Zscaler has announced a definitive agreement to acquire Red Canary, a Denver-based provider of Managed Detection and Response (MDR) services, as it seeks to broaden its capabilities in security operations and threat detection. Terms of the transaction were not disclosed. The deal is expected to close in August 2025, pending regulatory approval.

The acquisition marks a strategic expansion for Zscaler beyond its core Zero Trust network access offerings into the MDR segment. Red Canary, founded in 2013, provides cloud-based detection and response services to a range of customers, including enterprises, school districts, and managed service providers. The company has been recognized in multiple industry reports, including the Forrester Wave for MDR and the Gartner Market Guide for MDR.
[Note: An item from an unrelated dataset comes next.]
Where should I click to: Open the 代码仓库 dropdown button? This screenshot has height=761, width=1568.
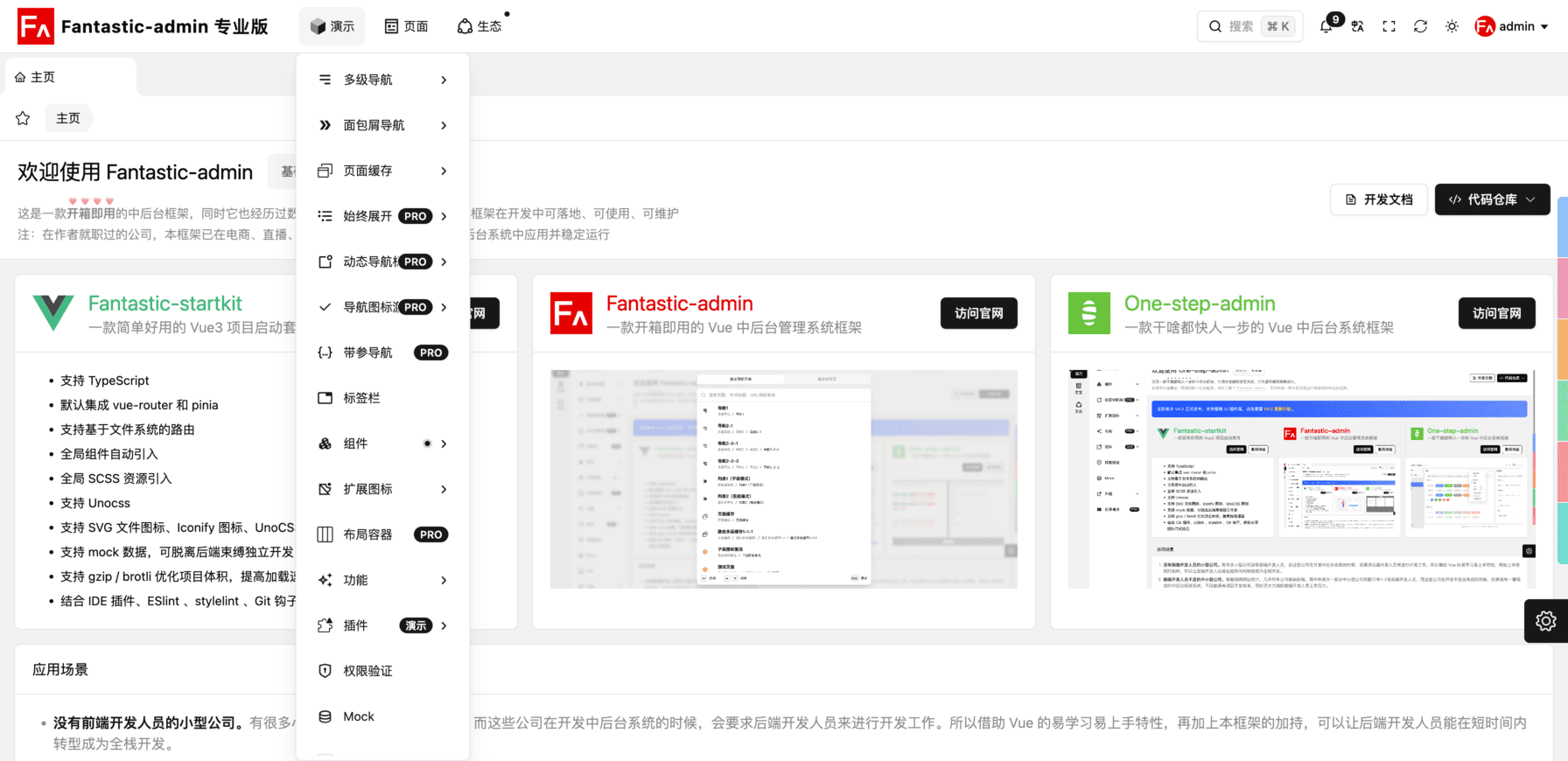pos(1492,199)
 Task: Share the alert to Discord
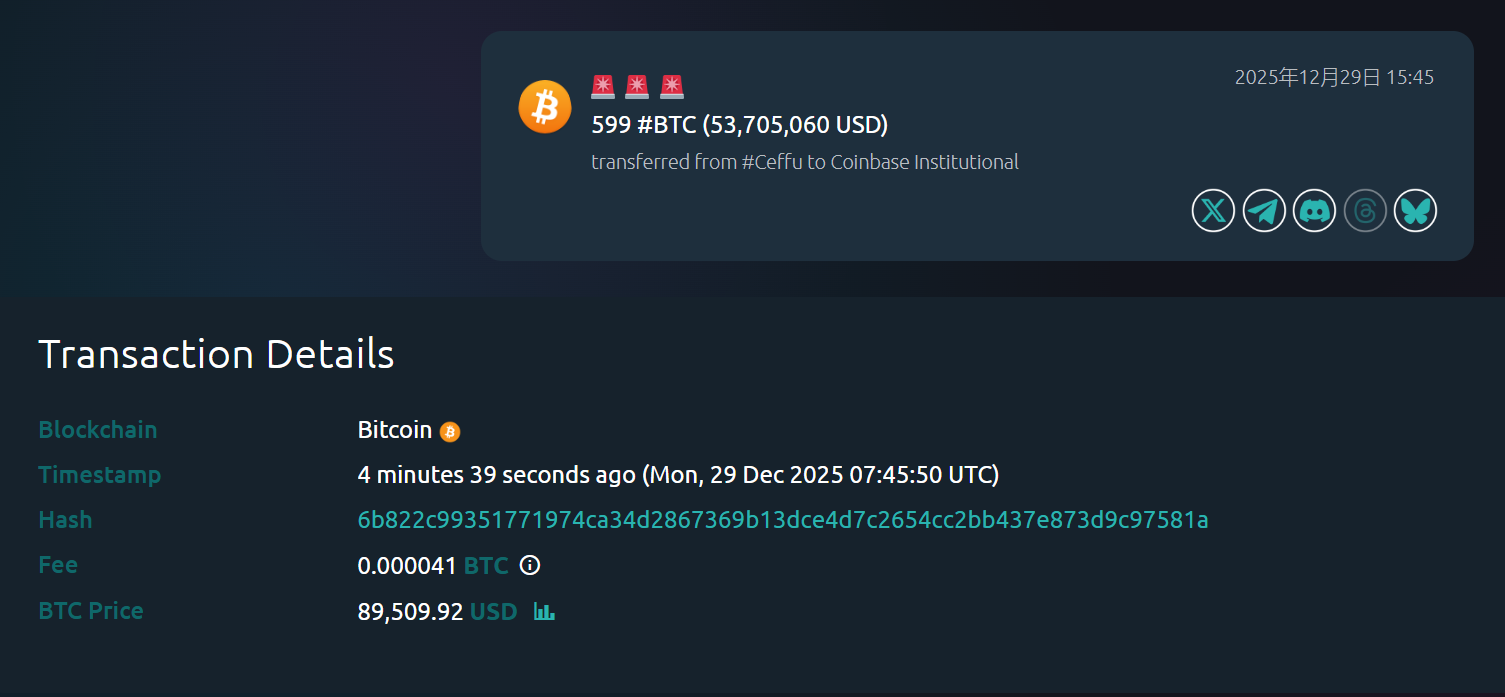tap(1314, 211)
Red Canary raised around $130 million in funding prior to the acquisition, including an $81 million Series C round in 2021 led by Summit Partners. At the time, the company reported 270% revenue growth over two years and noted a doubling of both its sales team and threat detection volume. Red Canary’s platform integrates with more than 200 third-party security tools.

The company ended fiscal year 2025 with over $140 million in annual recurring revenue and positive cash flow, according to a March 2025 press release. The company reported growth in its enterprise segment, with increased adoption of identity and cloud security offerings. Red Canary now serves nearly 1,000 customers, including several Fortune 500 companies. The company’s platform supports automated threat detection and response, and its performance has been noted in industry analyst reports.
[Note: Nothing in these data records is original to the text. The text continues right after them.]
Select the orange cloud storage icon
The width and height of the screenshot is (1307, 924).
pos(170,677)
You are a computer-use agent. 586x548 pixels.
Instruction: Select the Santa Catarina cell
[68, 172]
Zscaler, which secures traffic for nearly half of the Fortune 500, said the combination would allow it to deliver an integrated, AI-driven Security Operations Center (SOC) offering. Red Canary’s capabilities in behavioral analytics, signal processing, and automated response workflows are expected to complement Zscaler’s existing data analytics and security cloud infrastructure.

The deal comes amid growing enterprise demand for operational security tools that go beyond traditional prevention and perimeter controls. Zscaler executives cited the need to help customers more quickly detect, triage, and remediate cyber threats across endpoints, identities, and cloud environments.

Red Canary’s offerings compete against a mix of independent providers and larger, platform-based cybersecurity firms. Its closest competitors include CrowdStrike Falcon Complete and SentinelOne Vigilance Respond, both of which combine proprietary endpoint detection platforms with managed response services. Other notable players include Arctic Wolf, which offers SOC-as-a-service with a concierge delivery model, and Expel, known for its transparent, vendor-agnostic approach that integrates with a wide range of existing security tools.

The MDR landscape has also seen increasing consolidation. Mandiant is now part of Google Cloud, while Palo Alto Networks recently acquired IBM’s QRadar SaaS assets, signaling its intent to expand further into unified security operations. These developments reflect a broader industry trend toward integrating MDR with SIEM, threat intelligence, and automation. Against this backdrop, Red Canary has differentiated itself as a software-centric MDR provider with strong detection engineering and deep integration capabilities. Its acquisition by Zscaler marks a strategic move to embed managed detection within a broader AI-powered Zero Trust platform, further blurring the lines between detection, response, and infrastructure security.

For Zscaler, the deal builds on earlier efforts to expand into adjacent security operations areas, including its Risk360 product and its 2023 acquisition of data integration startup Avalor. The company processes over 500 billion transactions daily through its cloud platform.

Both companies stated that Red Canary will continue to support its existing customer and partner ecosystems following the acquisition.